7° Dimanche du TO*C Lc 6, 27-38

Aimer l'ennemi... à celui qui te frappe sur une joue, présente l'autre... Mais, ce n'est pas ce que Jésus a fait lorsque le serviteur du grand-prêtre le frappa. Jésus ne présenta pas l'autre joue, mais sans répondre à la violence par la violence, il sut le mettre en face de son geste en vérité en lui répondant : Si j'ai mal parlé, qu'est-ce que j'ai dit de mal. Jésus l'a mis ainsi en face de ses responsabilités, de son geste pour l'ouvrir peut-être, l'évangile ne le dit pas, à une autre dimension, une autre réalité, un autre chemin. C'est peut-être aussi cela que présenter l'autre joue. Refuser de se laisser détruire par l'ennemi mais souhaiter sa conversion en posant même un geste, une parole en ce sens. Refuser de se laisser détruire et de détruire l'autre en se plaçant sur un terrain différent. Oui, en refusant absolument de laisser détruire la vie que l'ennemi lui-même a reçue, et dont il n'a peut-être pas conscience, j'ouvre ou laisse ouvrir une dimension autre, comme si, face à l'ennemi, il fallait s'inviter à la vie et l'inviter lui-même à la vie. Le passage de la première lettre aux Corinthiens peut nous éclairer sur ce point lorsqu'il est écrit que le premier Adam a reçu la vie et que le dernier, le Christ, la donne. Recevoir la vie, donner la vie, donner de la vie, voilà un mouvement qui permettrait de mieux saisir cette délicate page d'évangile concernant les ennemis qui eux aussi ont reçu la vie et sur lesquels brille le même soleil. Entre Adam qui a reçu la vie et Jésus qui la donne, il y a tout un espace où nous avons à nous situer. Une direction est donnée en vue, non pas de mépriser la terre pour le ciel, mais d'être en chemin vers le Royaume en acceptant notre humaine condition, notre incarnation (qui est la même pour nous et l'ennemi dont nous pouvons aussi être l'ennemi, justifié ou non), en acceptant nos ennemis extérieurs qui partagent la même nature humaine et qui sont peut-être peu nombreux dans nos existences, en acceptant aussi nos ennemis intérieurs et autres défauts qui nous humilient et nous font si bien souffrir.

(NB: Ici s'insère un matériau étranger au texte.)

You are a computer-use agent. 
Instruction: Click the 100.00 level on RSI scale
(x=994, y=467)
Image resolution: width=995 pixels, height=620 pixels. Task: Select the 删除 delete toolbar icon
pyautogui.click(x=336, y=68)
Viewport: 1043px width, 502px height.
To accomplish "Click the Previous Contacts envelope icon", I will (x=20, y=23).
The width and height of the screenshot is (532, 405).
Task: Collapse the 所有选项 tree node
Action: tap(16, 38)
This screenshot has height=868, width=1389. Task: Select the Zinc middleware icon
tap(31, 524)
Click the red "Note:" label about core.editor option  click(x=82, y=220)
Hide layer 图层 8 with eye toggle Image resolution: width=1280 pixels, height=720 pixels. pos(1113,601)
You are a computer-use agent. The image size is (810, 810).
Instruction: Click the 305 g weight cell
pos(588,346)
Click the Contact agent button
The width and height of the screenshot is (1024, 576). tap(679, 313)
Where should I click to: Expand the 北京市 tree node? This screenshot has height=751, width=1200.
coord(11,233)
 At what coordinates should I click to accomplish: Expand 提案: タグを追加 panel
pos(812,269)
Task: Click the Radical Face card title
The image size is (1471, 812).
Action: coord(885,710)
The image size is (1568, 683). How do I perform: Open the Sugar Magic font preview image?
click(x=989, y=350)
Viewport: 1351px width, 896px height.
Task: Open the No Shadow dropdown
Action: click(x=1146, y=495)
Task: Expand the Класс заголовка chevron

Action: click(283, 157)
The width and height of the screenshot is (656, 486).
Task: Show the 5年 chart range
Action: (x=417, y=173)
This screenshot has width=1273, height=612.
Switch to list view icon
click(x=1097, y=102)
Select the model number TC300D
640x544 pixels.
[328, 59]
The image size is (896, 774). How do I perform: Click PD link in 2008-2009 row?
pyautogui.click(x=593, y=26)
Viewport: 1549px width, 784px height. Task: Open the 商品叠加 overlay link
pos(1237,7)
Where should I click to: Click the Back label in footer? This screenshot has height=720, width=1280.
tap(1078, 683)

Oui, entre Adam qui reçoit la vie et Christ qui la donne, nous avons à nous situer en vérité, en acceptant que cette vie nous soit donnée telle qu'elle est et dont nous pouvons toujours en partager quelque chose avec l'autre. Entre Adam et le Christ, j'ai à m'inscrire dans ce mouvement, dans cette direction, cette Thora de vie où je dois aussi désirer la vie pour l'autre, fut-il ennemi, qui a finalement le même Père que moi.  Jésus dit aussi, dans notre évangile, qu'il faut prêter sans retour, sans reconnaissance. Voilà qui n'est pas évident et pourtant la vie passerait aussi par un tel chemin. C'est bien ce que Dieu ne cesse d'ailleurs de faire : nous donner la vie sans vraiment de reconnaissance de notre part. Voilà certainement une belle invitation à se mettre en route, non pas dans la négation de soi, dans la négation de la vie reçue, mais à avancer dans la vie, vers la Vie, entre Adam et le Christ, entre une vie reçue et une vie donnée, entre un don reçu puis donné à nouveau. Ce n'est alors plus un prêt, c'est un don ! Voilà encore une autre invitation à se convertir, à un incessant travail de désencombrement de ce qui ne peut que m'empêcher si bien de recevoir la vie (le péché) et de la donner, d'en donner quelque chose. Alors, quelle folie à vouloir la mort de l'ennemi mais aussi à nous laisser détruire par lui. Car c'est bien une loi de vie élémentaire que de vouloir vivre et que l'autre vive d'une vie donnée gratuitement. Quelle folie aussi à se croire à l'origine de sa vie, à garder pour soi le peu de vie que l'on a, à ne pas donner, à ne pas pardonner, à se rendre prisonnier de la mesure étroite de son propre jugement ? Ne serait-ce pas s'interdire de vivre en interdisant à l'autre de vivre, en lui fermant ainsi les portes du Royaume ? Voilà donc qu'aujourd'hui, l'Évangile ne nous demande peut-être pas de nous transformer en héros de l'abnégation mais de nous ouvrir à ce don de la vie en nous et dans l'autre, fut-il notre ennemi, et pour cela à laisser dilater notre cœur comme le recommande saint Benoît dans sa Règle des moines. Trivialement, j'oserai dire que nous aurions à ouvrir en nos vies une vanne, un robinet, pour qu'y coule une eau qui ne peut venir que d'ailleurs et qui va ailleurs. La façon, la mesure dont nous l'aurons ouvert sera celle dont il sera ouvert pour nous, dont nous l'aurons ouvert pour nous-mêmes, mince filet d'eau ou eaux foisonnantes de vie.